After being run through the GCL interpreter, each foo.gcl
is resolved into a
protocol buffer that determines what that particular build will do. The most
important field is build_file
, which determines which script to run. The
build configs also specify extra environment variables to pass to the script as
it runs. There are other fields as well, such as define_artifacts
, but they
are less important.
This is only half of the story, however. Half of our Kokoro configs live inside Google's code silo, called Piper. They configure what kind of builds we want to have, what their names are, and what source code they can see. Here is a diagram that shows how these configs (called "job configs") are structured and how they point to the configs here (called "build configs"). Only bullseye and Windows are pictured, for brevity.
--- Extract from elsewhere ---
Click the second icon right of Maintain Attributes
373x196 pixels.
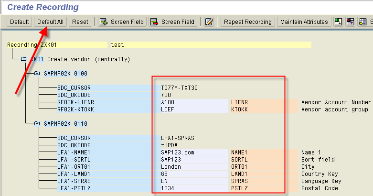350,22
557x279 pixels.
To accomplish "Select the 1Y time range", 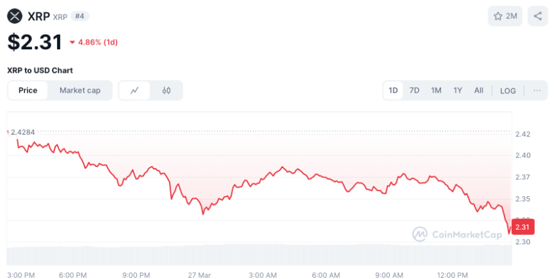I will pyautogui.click(x=457, y=91).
The original drawing for this diagram is here.
Builds with "release" in their name are executed when building release builds of the Ops Agent. All other builds are attached to GitHub and run as presubmits on every PR.
Adding a new distro to our test matrix requires adding both a new build config
here and adding a new job config to Piper that points to the build config. We
would also need to modify the job configs for the fanout jobs all_distros
that point to the so-called sub jobs for each distro.
Restructuring this directory is a bit tricky because it involves changes spanning GitHub and Piper. To perform such a restructuring, copy the build configs to their new locations, then change the job configs to point to the new build configs, then delete the old build configs.